---------- EXERCISE INPUTS
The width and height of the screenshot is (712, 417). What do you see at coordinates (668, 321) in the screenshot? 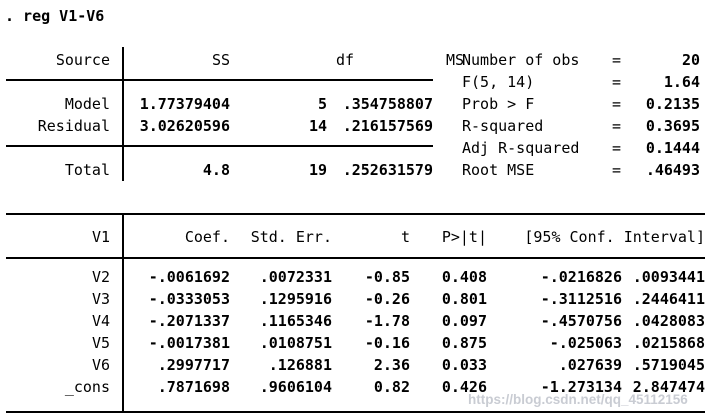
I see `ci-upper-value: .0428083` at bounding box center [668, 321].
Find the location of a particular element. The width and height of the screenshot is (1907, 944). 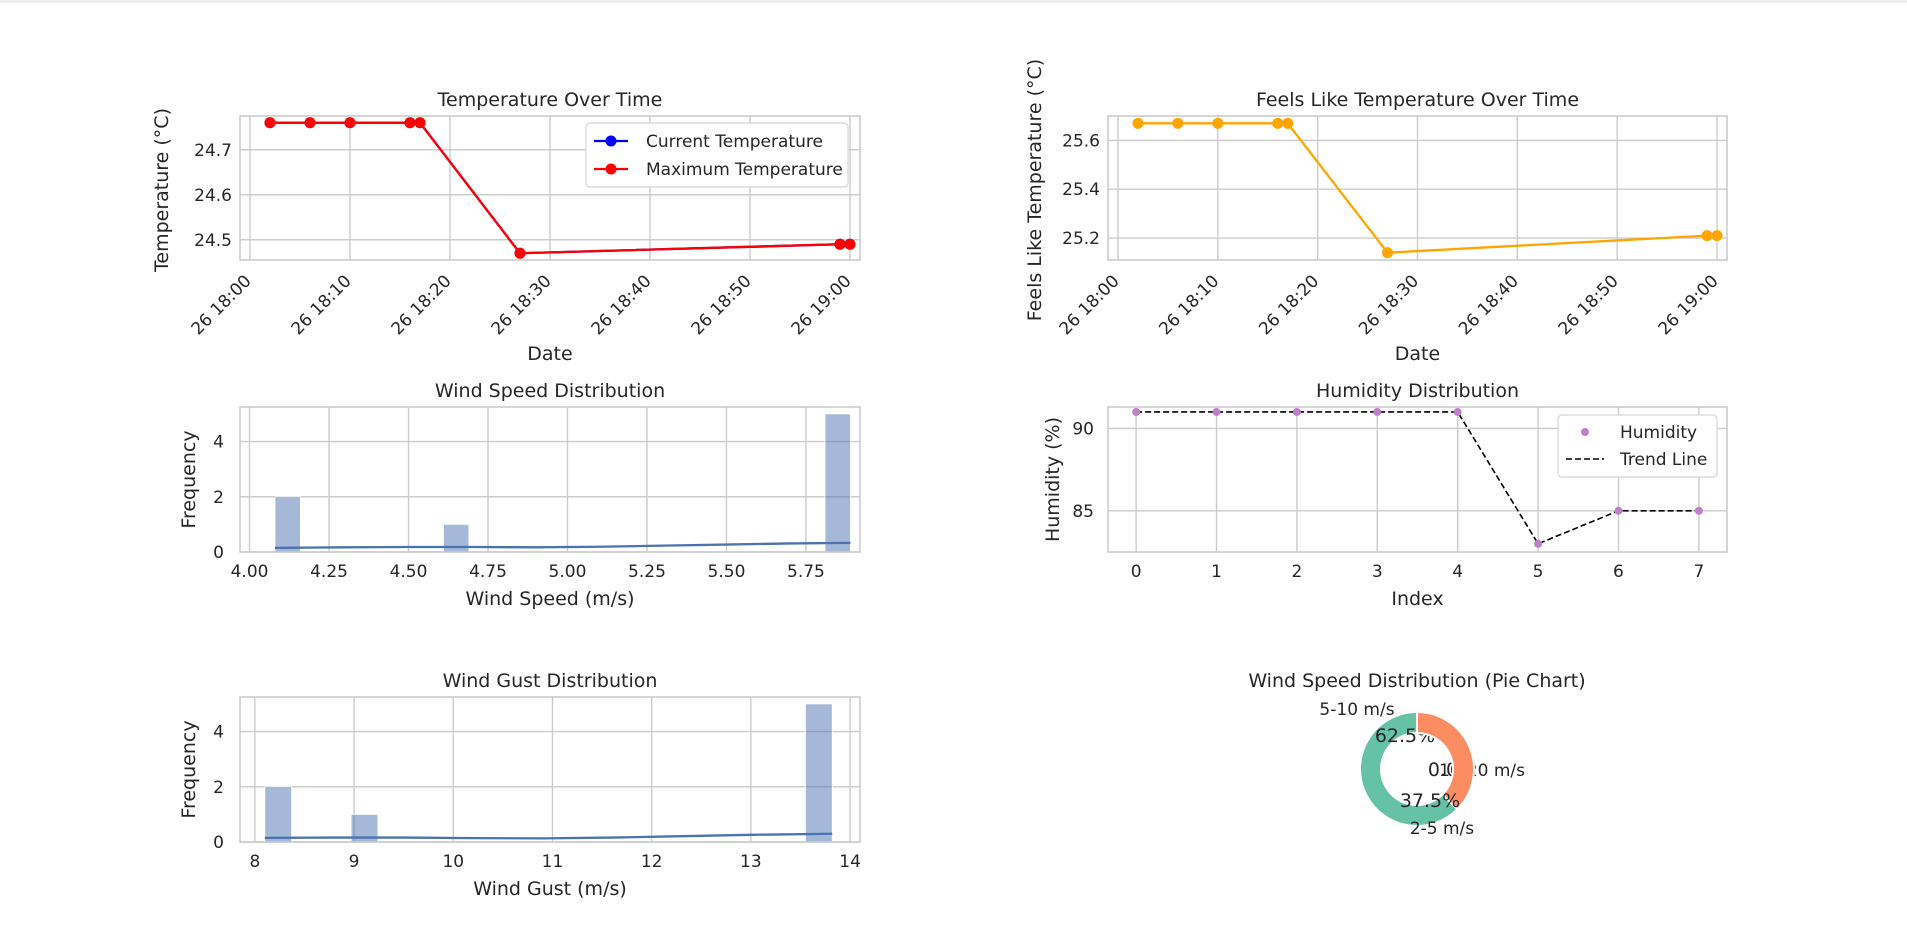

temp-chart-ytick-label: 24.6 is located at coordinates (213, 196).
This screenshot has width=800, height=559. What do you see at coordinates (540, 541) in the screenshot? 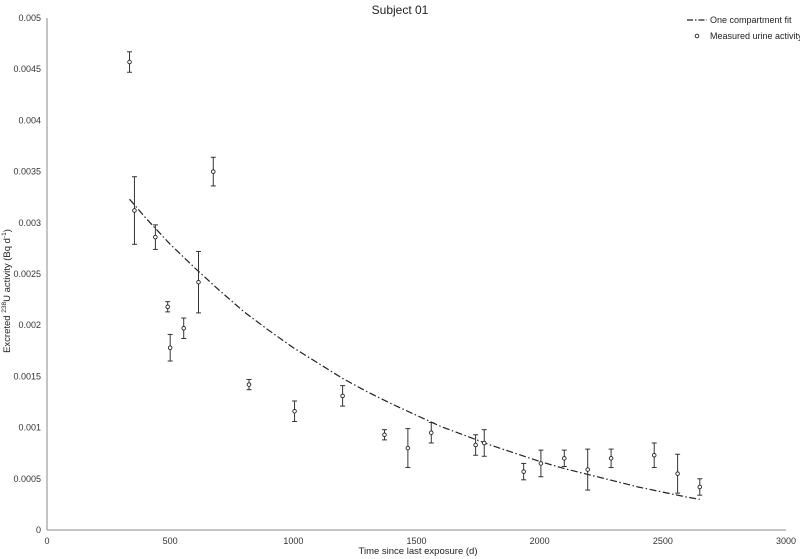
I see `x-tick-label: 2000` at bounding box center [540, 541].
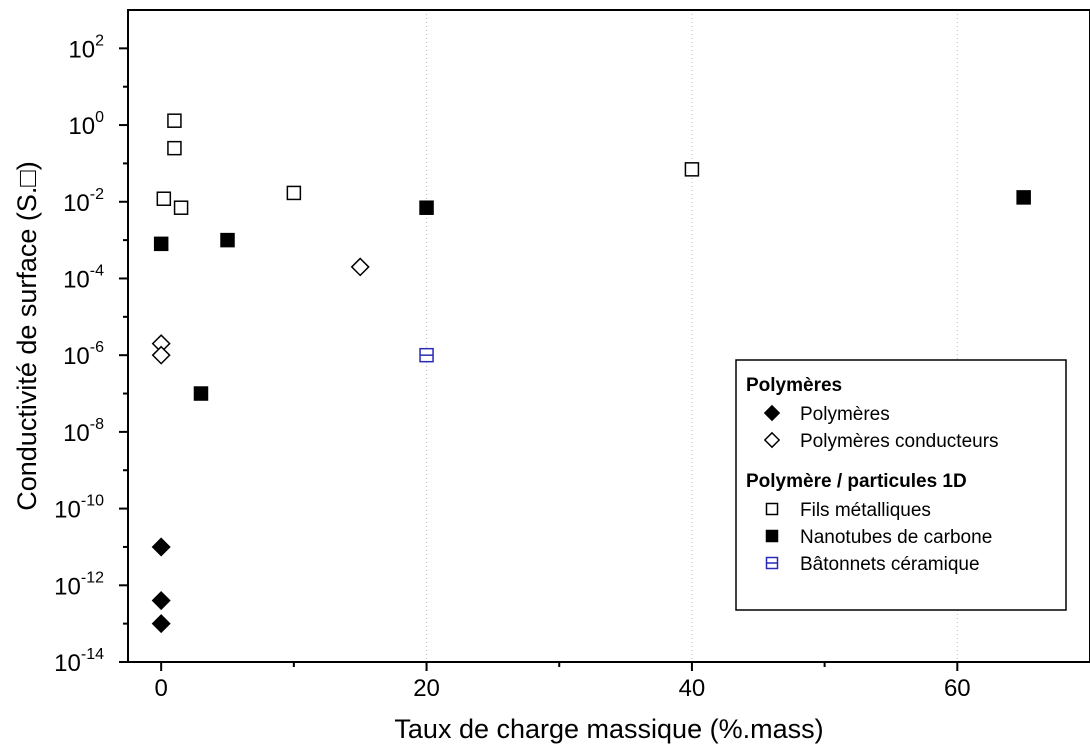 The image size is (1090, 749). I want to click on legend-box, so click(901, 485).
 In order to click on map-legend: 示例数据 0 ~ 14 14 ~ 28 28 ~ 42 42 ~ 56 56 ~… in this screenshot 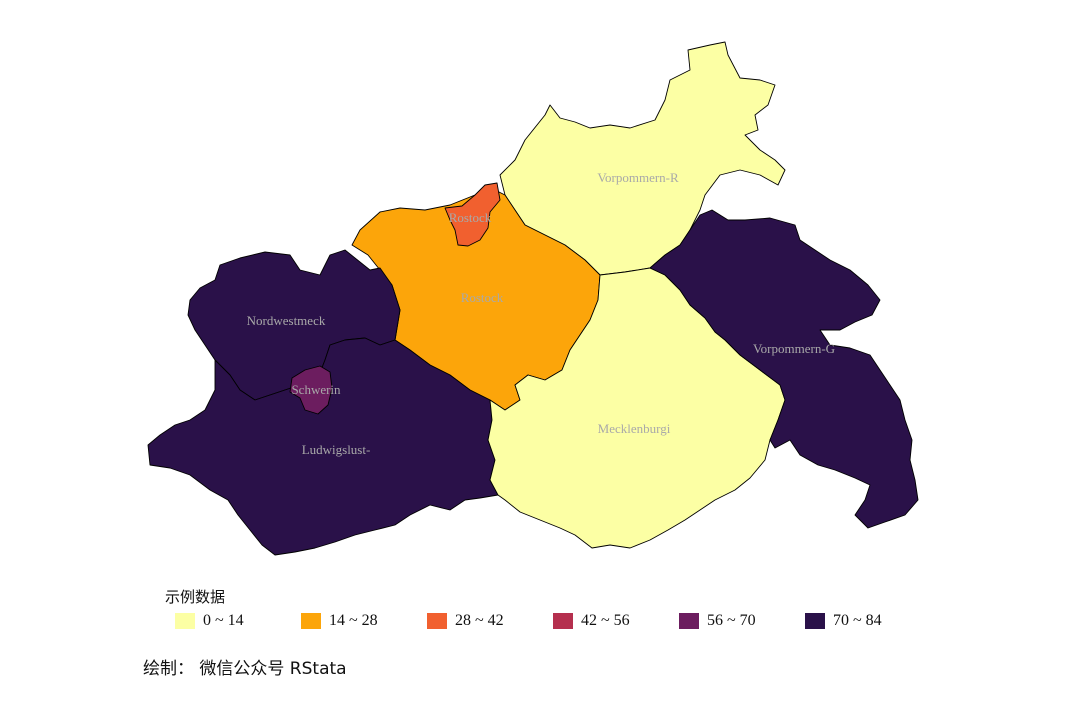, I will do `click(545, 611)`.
--------------------
---------- EXERCISE INPUTS
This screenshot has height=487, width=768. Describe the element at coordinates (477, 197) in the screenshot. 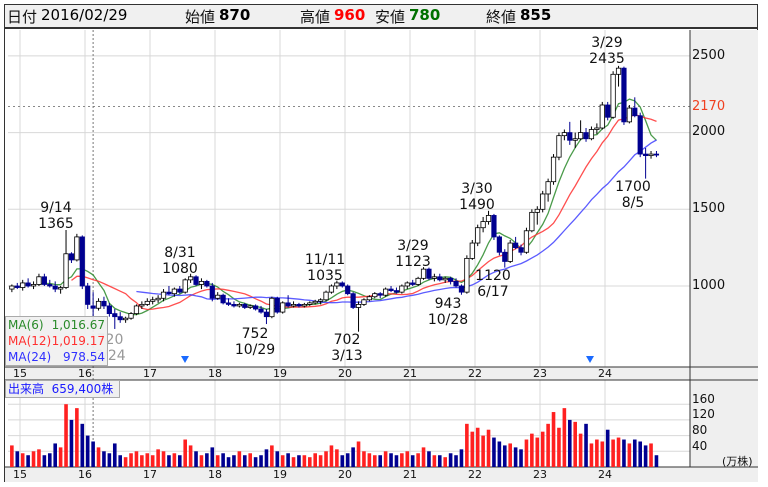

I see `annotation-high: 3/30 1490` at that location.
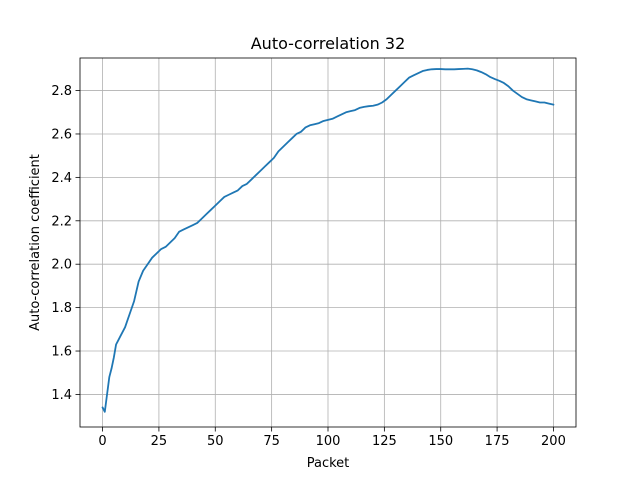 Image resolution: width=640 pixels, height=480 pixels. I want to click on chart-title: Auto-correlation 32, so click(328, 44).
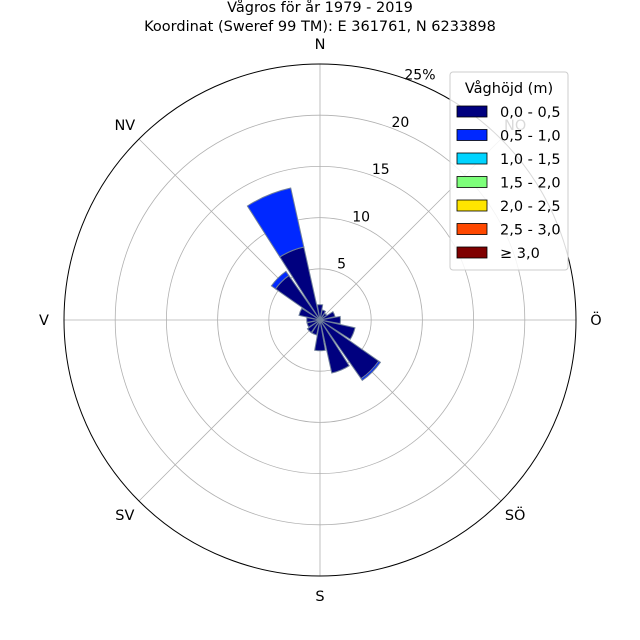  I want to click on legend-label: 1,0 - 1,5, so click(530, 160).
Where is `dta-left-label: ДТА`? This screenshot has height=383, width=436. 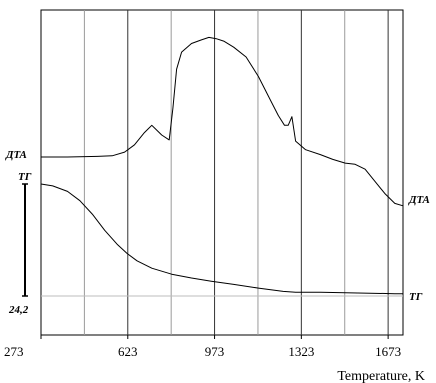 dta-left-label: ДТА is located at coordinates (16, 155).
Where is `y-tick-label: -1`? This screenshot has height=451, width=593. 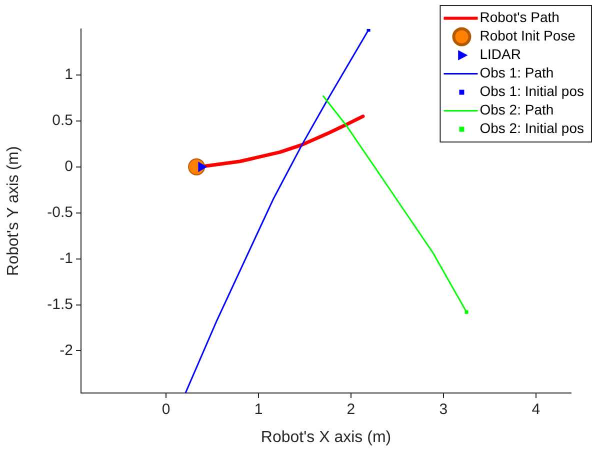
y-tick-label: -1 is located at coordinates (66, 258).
--------------------
---------- EXERCISE INPUTS
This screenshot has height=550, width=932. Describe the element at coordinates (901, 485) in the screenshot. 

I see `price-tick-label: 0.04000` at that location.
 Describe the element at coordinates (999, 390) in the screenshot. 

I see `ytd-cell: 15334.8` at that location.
--------------------
**TASK PROMPT:** Quote the items between the line holding "Find the location" and the line holding "temp-chart-ytick-label: 24.6 is", inclusive, word for word, leaving the pictures out.

**RESULT OF THE TASK:**
Find the location of a particular element. The width and height of the screenshot is (1907, 944). 

temp-chart-ytick-label: 24.6 is located at coordinates (213, 196).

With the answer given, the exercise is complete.